The appeals court hearing lasted well over an hour, and focused on the appointment of Mueller by Deputy Attorney General Rod Rosenstein, who at the time had oversight over the Russia probe due to then-Attorney General Jeff Session’s recusal.

Arguing for Mueller’s team Thursday was Michael Dreeben.

An attorney for the Russian firm indicted by Mueller that has also challenged his authority argued as an amicus in the case.

The issues being argued in front of the appeals court were extremely dense and mostly focused on whether the constitution allowed Rosenstein to make the appointment of Mueller.

At the outset, the panel of judges alluded to Session’s ouster by President Trump Wednesday, and his naming of a new acting attorney general, Matt Whitaker, who now has oversight over the probe. Judge Karen Henderson instructed the parties to argue the case is if it were “yesterday” and the “events of yesterday” hadn’t happened.

She said that the court would ask for extra briefing on how those events affected the case if they decided it was necessary.

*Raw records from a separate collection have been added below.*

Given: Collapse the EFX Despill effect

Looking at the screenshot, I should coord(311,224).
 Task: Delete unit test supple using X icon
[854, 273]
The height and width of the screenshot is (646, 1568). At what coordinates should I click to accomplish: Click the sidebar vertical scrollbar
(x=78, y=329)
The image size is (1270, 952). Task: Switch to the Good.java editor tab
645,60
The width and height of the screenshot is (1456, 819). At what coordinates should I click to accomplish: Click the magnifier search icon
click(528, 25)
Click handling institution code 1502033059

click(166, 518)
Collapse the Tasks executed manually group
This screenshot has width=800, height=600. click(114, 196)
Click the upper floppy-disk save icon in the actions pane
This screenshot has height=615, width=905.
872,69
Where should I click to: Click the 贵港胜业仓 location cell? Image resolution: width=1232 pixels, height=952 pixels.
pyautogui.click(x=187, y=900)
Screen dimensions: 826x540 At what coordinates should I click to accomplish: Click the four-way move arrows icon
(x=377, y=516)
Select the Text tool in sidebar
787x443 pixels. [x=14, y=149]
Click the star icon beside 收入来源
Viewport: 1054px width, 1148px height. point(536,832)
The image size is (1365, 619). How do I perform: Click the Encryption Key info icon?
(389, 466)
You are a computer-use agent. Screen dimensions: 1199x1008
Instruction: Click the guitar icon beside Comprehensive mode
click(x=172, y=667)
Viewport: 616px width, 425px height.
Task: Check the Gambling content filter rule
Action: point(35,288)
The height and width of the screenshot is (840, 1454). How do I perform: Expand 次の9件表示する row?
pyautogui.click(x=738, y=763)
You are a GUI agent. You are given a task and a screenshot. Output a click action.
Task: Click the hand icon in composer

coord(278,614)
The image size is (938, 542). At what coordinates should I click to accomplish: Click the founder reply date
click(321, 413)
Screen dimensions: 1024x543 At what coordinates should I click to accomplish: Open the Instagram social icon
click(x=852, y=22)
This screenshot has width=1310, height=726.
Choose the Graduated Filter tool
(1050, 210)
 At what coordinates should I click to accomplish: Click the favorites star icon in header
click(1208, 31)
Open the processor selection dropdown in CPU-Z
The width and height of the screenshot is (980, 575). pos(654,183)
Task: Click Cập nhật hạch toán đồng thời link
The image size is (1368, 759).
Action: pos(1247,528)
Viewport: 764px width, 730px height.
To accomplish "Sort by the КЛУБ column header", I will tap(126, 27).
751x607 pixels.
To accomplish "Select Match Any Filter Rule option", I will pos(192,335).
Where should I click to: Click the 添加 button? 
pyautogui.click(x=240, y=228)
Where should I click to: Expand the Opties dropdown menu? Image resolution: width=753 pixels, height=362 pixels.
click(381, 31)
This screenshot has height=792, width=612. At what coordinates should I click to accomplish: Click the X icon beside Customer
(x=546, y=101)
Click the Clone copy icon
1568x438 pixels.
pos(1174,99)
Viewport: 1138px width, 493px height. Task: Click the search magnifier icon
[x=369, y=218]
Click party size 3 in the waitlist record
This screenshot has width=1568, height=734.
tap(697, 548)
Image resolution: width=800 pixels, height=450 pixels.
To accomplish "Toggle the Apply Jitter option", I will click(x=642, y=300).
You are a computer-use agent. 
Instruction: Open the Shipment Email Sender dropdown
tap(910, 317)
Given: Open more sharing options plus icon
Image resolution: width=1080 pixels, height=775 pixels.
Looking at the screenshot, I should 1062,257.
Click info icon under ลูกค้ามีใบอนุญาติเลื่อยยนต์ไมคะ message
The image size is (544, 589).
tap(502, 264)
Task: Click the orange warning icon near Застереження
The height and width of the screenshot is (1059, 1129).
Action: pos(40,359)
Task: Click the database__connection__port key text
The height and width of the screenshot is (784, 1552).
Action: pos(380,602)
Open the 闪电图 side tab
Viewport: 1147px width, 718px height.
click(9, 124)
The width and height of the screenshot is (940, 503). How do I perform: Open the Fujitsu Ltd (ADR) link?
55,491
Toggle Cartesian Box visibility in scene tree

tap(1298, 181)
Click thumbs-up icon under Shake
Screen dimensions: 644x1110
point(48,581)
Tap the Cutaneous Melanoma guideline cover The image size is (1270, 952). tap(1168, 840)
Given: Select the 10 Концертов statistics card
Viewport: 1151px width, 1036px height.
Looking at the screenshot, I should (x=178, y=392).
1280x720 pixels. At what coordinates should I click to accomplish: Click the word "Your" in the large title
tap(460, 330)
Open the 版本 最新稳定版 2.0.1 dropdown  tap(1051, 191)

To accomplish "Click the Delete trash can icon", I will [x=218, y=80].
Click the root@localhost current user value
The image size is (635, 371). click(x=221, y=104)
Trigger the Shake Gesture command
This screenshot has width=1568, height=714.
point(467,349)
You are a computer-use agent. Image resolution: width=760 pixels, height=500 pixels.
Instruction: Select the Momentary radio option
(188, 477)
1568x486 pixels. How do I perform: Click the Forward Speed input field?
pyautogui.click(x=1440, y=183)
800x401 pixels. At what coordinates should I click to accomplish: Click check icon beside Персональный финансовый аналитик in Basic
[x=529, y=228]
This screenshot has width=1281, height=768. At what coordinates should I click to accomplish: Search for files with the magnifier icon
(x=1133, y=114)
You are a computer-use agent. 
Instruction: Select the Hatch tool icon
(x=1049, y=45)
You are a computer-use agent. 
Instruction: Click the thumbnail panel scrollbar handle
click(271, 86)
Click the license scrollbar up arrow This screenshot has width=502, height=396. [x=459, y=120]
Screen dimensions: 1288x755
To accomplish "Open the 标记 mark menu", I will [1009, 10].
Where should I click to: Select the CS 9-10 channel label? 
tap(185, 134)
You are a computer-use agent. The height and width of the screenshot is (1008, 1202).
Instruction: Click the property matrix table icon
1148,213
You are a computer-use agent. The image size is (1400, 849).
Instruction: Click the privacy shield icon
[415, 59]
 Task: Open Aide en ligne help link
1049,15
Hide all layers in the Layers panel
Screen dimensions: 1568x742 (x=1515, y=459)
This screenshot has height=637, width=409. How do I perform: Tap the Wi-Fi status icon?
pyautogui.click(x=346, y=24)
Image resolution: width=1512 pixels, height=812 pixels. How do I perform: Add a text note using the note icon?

Judge Sri Srinivasan grilled Kemenar on his arguments, while Judge Judith Rogers also had some questions for the attorney.

Srinivasan also led the questioning of Dreeben, though Dreeden faced less of an interrogation.

“It is not the case that the special court is wandering” in a “free-floating” environment, with no requirements to report his actions, Dreeben said, as Kemenar had suggested.

Dreeben also challenged a claim made by Kemenar that Mueller had expanded the scope of his probe.

“Our jurisdiction has never been expanded,” Dreeben said.

After the hearing, Peter Flaherty — the chairman of the conservative National Legal And Policy Center, which is spearheading Miller’s case — explained to reporters how the challenge came about. He said he was “inspired” by an op-ed by law professor Steven Calabresi arguing that Mueller’s appointment by Rosenstein was unconstitutional.

(Calabresi’s arguments have been widely dismissed by other legal scholars, and even a judge in the Manafort case — where Manafort challenged Mueller’s authority, but not on the grounds laid out by Calabresi — said Calabresi’s arguments “would likely fail.”)

“Professor Calabresi encouraged any witness or target or anybody who had been charged to bring the constitutional challenge, so it’s a small universe of people, so I went and found Andrew Miller,” he said, adding that he then got in touch with Kemenar to represent Miller.

Miller, who is based in St. Louis, was not at Thursday’s hearing. He was unsuccessful in convincing Judge Beryl Howell, the chief judge of the U.S. District Court, to quash his subpoena. She then held him in contempt as he continued to resist it, but paused the contempt ruling while he appealed the case to the appeals court.

“We’re delighted that we’ve gotten to this level. It was not easy or automatic,” Flaherty said.